We agree with Judge Webb's dissent. The evidence raises no more than a suspicion or conjecture as to the identity of respondent as the perpetrator. While she stated at one point that respondent looked just like the boy that robbed her, most of her expressions indicated serious doubt. For example, at one point she stated, "I am not sure that this is the boy."

We hold that the State's evidence created only a suspicion that respondent had committed the act with which he was charged. The motion for nonsuit or dismissal should have been allowed. Accord, In re Byers, 295 N.C. 256, 244 S.E.2d 665 (1978); State v. Clyburn, 273 N.C. 284, 159 S.E.2d 868 (1968); State v. Cutler, 271 N.C. 379, 156 S.E.2d 679 (1967); State v. Hewitt, 34 N.C. App. 109, 237 S.E.2d 311 (1977), aff'd, 294 N.C. 316, 239 S.E.2d 833 (1978).


By his next assignment of error, respondent "submits that the law in this State on the degree of proof required in a juvenile case is very vague and has never been discussed by this . . . Court." We do not believe that any serious doubt remains in North Carolina on the question of the quantum of proof required in a juvenile delinquency proceeding. The issue was resolved by the United States Supreme Court nearly a decade ago in In re Winship, supra. There, it was said: "In sum, the constitutional safeguard of proof beyond a reasonable doubt is as much required during the adjudicatory stage of a delinquency proceeding as are those constitutional safeguards applied in Gault . . . ." 397 U.S. at 368, 90 S. Ct. at 1075, 25 L. Ed. 2d at 377.

The rule has been followed in North Carolina.
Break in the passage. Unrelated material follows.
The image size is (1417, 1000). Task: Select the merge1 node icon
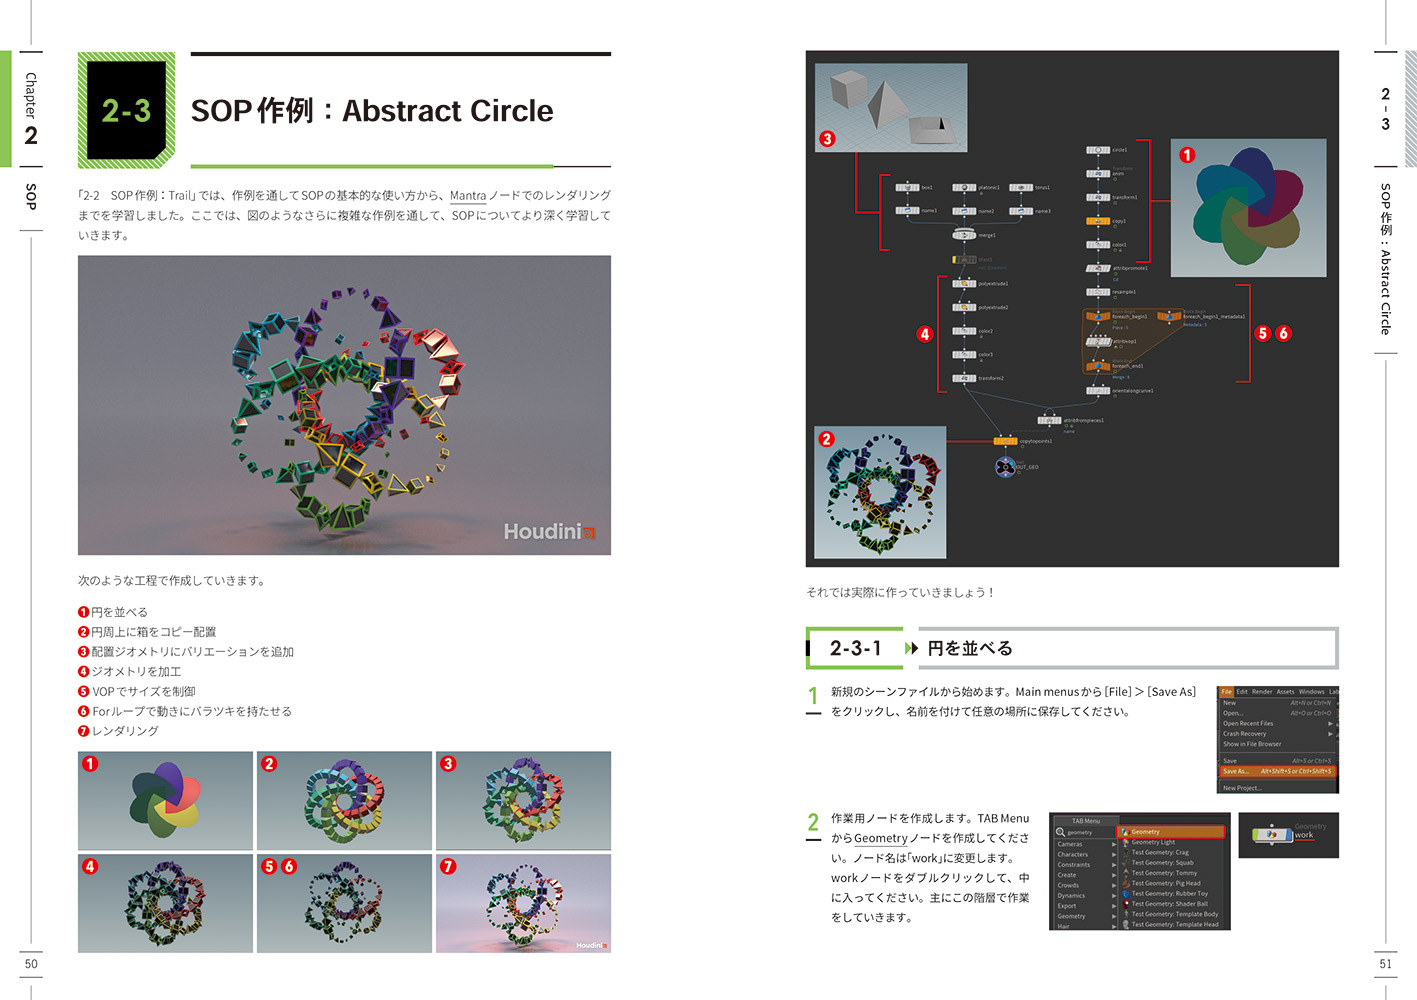964,235
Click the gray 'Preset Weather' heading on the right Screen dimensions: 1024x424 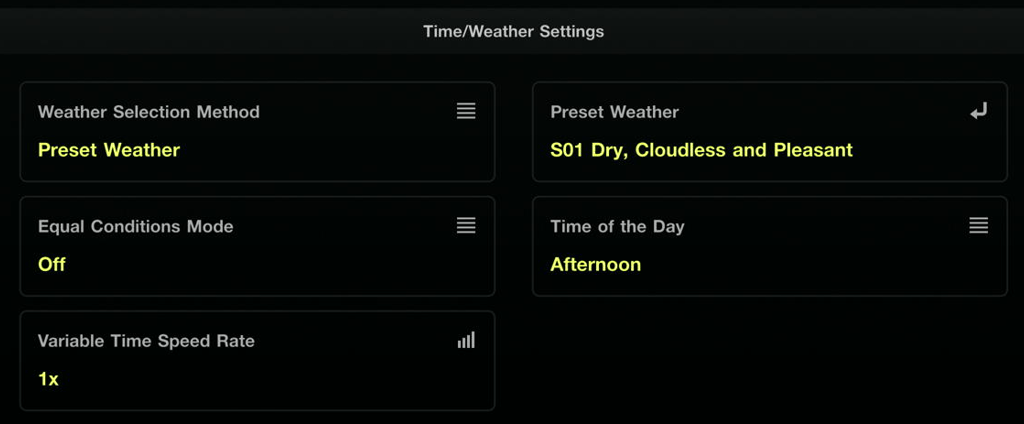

See, e. g., In re Gooding, 23 N.C.App. 520, 209 S.E.2d 295 (1974); In re Owens, 22 N.C.App. 313, 206 S.E.2d 342 (1974); In re Roberts, 8 N.C.App. 513, 174 S.E.2d 667 (1970); In re Alexander, supra.

We also note that G.S. 7A-635 of the new Juvenile Code provides that "[t]he allegations *603. . . alleging the juvenile is delinquent shall be proved beyond a reasonable doubt." 1979 N.C. Advanced Legislative Service, Chapter 815 at 7A-574.

We think the trial judge in the instant case correctly understood the required quantum of proof. His order expressly stated his findings "beyond a reasonable doubt."


Respondent next contends that the trial court erred in immediately proceeding to the dispositional stage of the proceedings over his objection.

The record discloses the following exchange between the trial court and counsel for respondent:

COURT: Motion denied. For the record, at this time the Court adjudicates the child to be delinquent in that he did commit the acts as alleged in the petition. Are we ready to proceed with the disposition? (Emphasis added.) . . . . . MR. HARRELSON [respondent's counsel]: Judge, from our standpoint, I have been attempting to get a report from the Mental Health Clinic which I think Your Honor would want to hear prior to hearing the matter of disposition. Mr. Byrd advises me that it is not ready. Would you enlighten us as to when it might be ready? MR. BYRD: I am not sure. He has been seen by two of the doctors there. I called a few minutes ago. He said it was not ready. I don't know whether that means later today or one day next week. . . . . . MR. HARRELSON: Judge, we would like an opportunity if Your Honor can see fit, to present the testimony of the people from the Mental Health prior to any disposition. . . . . . COURT: Is there anything on disposition for the child? . . . . . MR. HARRELSON: Nothing other than we would like the opportunity to get the people from Mental Health here or their report, as the case may be, Your Honor please.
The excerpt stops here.